DO THIS:
Answer these questions about the forum thread below:
1. In what month does the xDrive version of the M235 start production?
2. What delivery window does BEM10001 say July production translates to?
3. What does BEM10001 say will have to do until fall?

DOCUMENT EXTRACT:
= = = = =

For those interested in the M235 (which I have on way) there's an xDrive version starting production in July, will arrive same time as S3 hit the US.


----------



## Canthoney (Aug 5, 2012)

BEM10001 said:


> For those interested in the M235 (which I have on way) there's an xDrive version starting production in July, will arrive same time as S3 hit the US.


Where did you hear that from?


----------



## BEM10001 (May 14, 2007)

Canthoney said:


> Where did you hear that from?


Seen it a number of places including here. Note July production = Sept / Oct delivery. 

http://www.autoevolution.com/bmw-blog/bmw-m235i-will-get-xdrive-this-year-74494.html

I'm not waiting bc I can't, next car will be either xDrive M235 or S3 depending on how I like this one.


----------



## Canthoney (Aug 5, 2012)

BEM10001 said:


> Seen it a number of places including here. Note July production = Sept / Oct delivery.
> 
> http://www.autoevolution.com/bmw-blog/bmw-m235i-will-get-xdrive-this-year-74494.html
> 
> I'm not waiting bc I can't, next car will be either xDrive M235 or S3 depending on how I like this one.


Mmmm that sounds good. That V-6 is probably the best in the biz. I'll have to take a look at one.


----------



## BEM10001 (May 14, 2007)

Canthoney said:


> Mmmm that sounds good. That V-6 is probably the best in the biz. I'll have to take a look at one.


It is an amazing engine. I really wish I could wait til fall, for now snow tires and RWD drive will have to do. 

Nothing confirmed yet but since not based on FWD architecture, xDrive shouldn't suffer from same issues as CLA45 4matic system and what I think S3 Quattro will be. 300+ Bhp in front biased AWD systems isn't ideal in my opinion.


----------



## anti suv (Sep 26, 2013)

Canthoney said:


> Mmmm that sounds good. That V-6 is probably the best in the biz. I'll have to take a look at one.

= = = = =

RECORDS:
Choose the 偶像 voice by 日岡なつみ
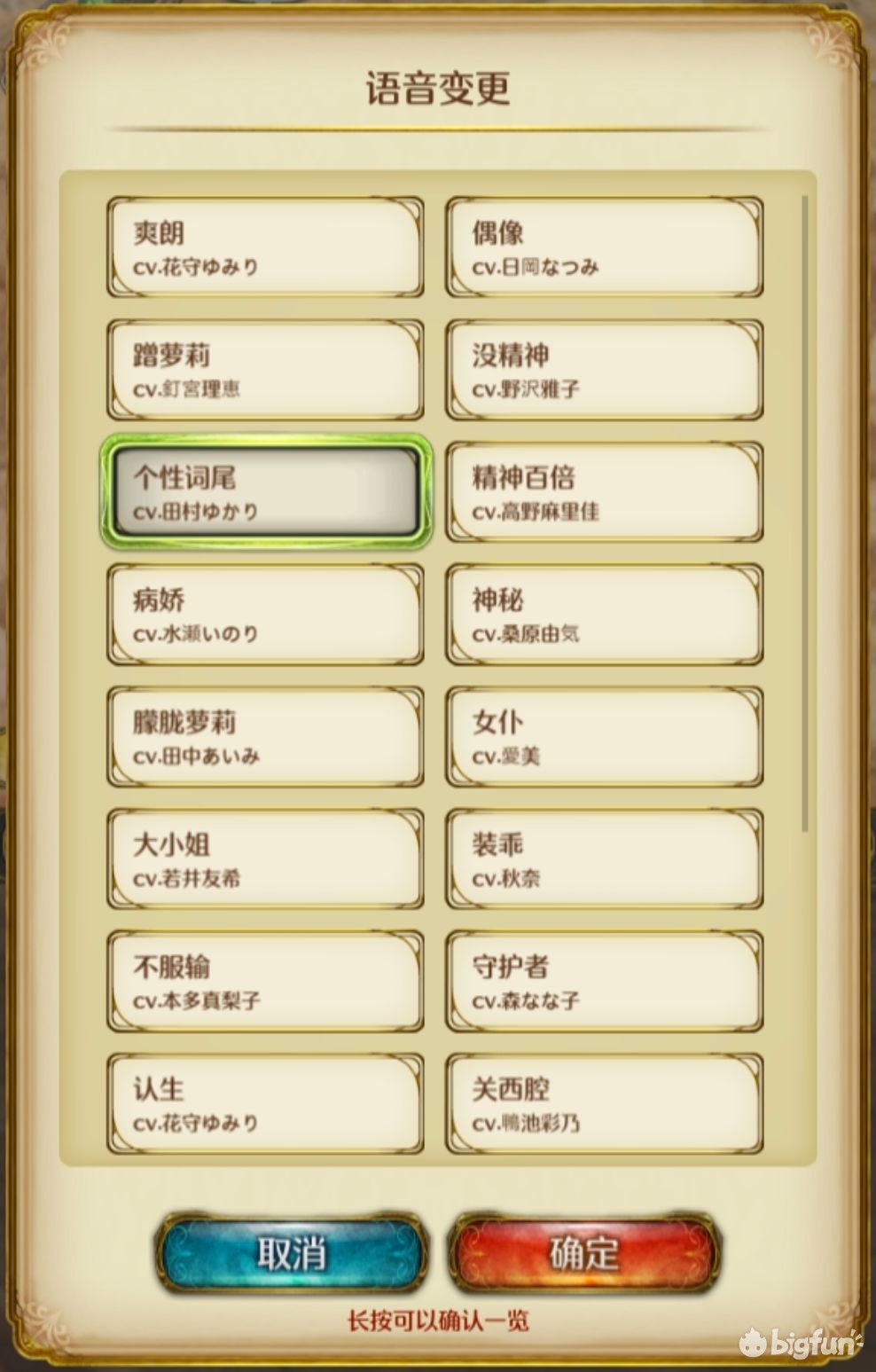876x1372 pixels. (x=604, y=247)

= = = = =

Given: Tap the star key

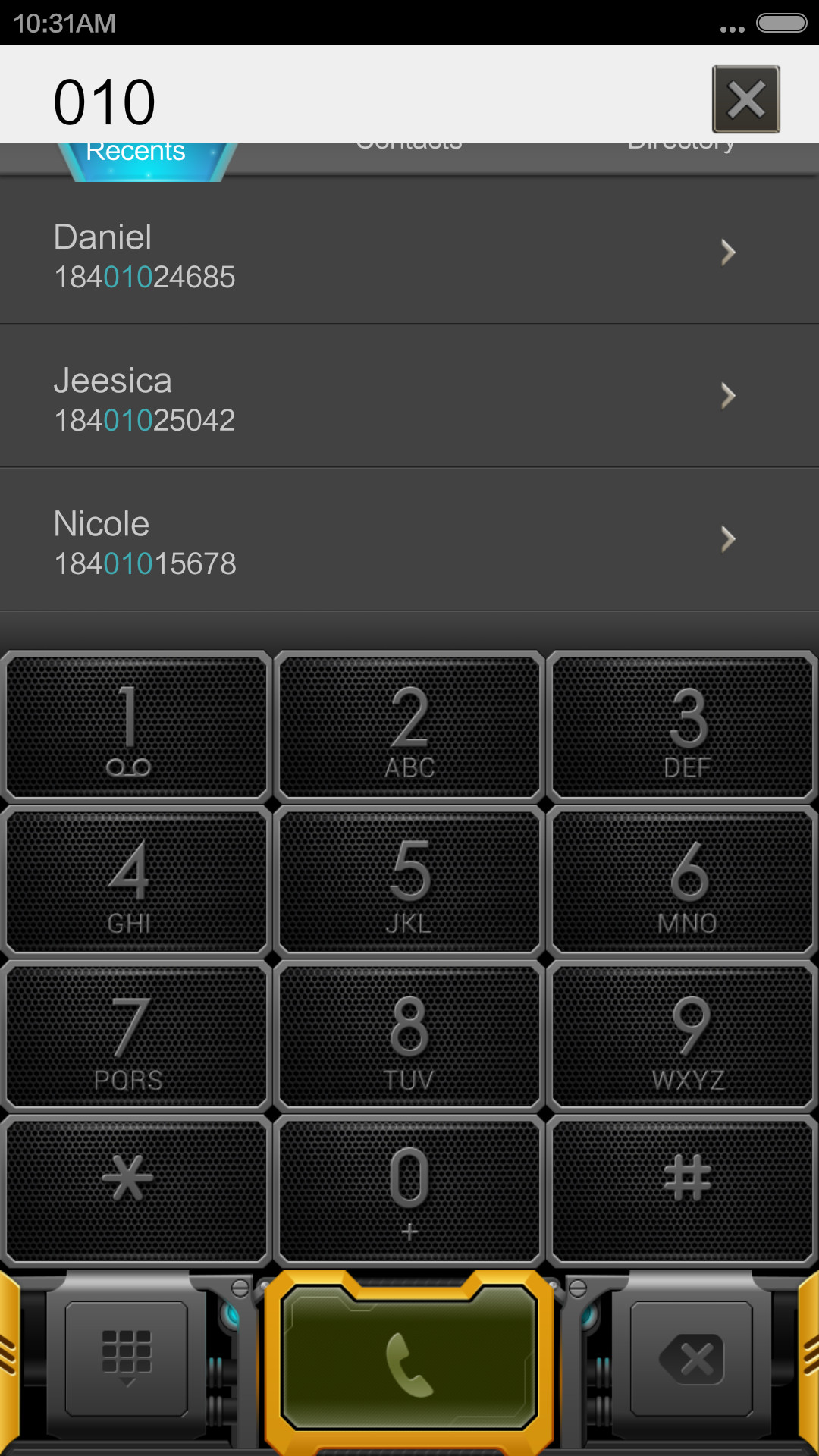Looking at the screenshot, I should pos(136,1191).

= = = = =

COMPLETED EXERCISE:
1. July.
2. September or October.
3. Snow tires and RWD.